Sperrfristen im Bereich der Immobiliensteuern

Vermeidung von unliebsamen Überraschungen durch Kenntnis und umsichtiges Handeln.

Beim Verkauf oder der Umstrukturierung von Immobilien geht es oft um hohe Werte. Umso wichtiger ist es somit, sich der steuerlichen Dos und Don'ts bewusst zu sein und umsichtig zu handeln, sollte eine steuerliche Sperrfrist drohen oder bereits bestehen.

Kennen Sie das?

Ignorantia legis non excusat – oder in den nachfolgend erläuterten Fällen wohl treffender – Unwissenheit schützt vor Steuern (zumeist) nicht.

Das Steuerrecht besitzt zahlreiche Hürden. Einige davon sind eher, andere weniger offensichtlich und bekannt. Dazu gehören nicht zuletzt steuerliche Sperrfristen, die oft zu unliebsamen Überraschungen oder eingeschränkten Gestaltungsmöglichkeiten führen können.

Insbesondere im Immobiliensteuerbereich (für den vorliegenden Beitrag: Einkommens- resp.
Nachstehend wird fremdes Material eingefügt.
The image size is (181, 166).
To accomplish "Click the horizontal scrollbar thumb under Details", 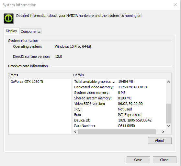I will point(117,132).
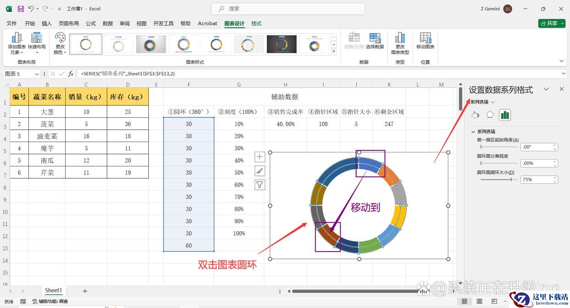Image resolution: width=570 pixels, height=308 pixels.
Task: Click the Select Data (选择数据) icon
Action: click(x=374, y=39)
Gewinn- und Grundstückgewinnsteuern sowie Handänderungssteuern) mit seinen zahlreichen Spezialbestimmungen sowie geringer interkantonaler Harmonisierung bestehen in der Theorie und Praxis hierzu oftmals grosse Unsicherheiten.

Christoph Frey

Partner, Real Estate Tax

KPMG Switzerland

Michael Scheibli
Michael Scheibli

Expert, Real Estate Tax

KPMG Switzerland

Das Konzept der steuerlichen Sperrfrist

Im Sinne der Besteuerung nach der wirtschaftlichen Leistungsfähigkeit gibt es im Steuerrecht zahlreiche Ausnahmen, um grundsätzlich steuerbare Vorgänge aufschiebend (oder gänzlich steuerfrei) zu gestalten sowie grundsätzlich aufschiebende (oder steuerfreie) Vorgänge der Besteuerung zu unterwerfen.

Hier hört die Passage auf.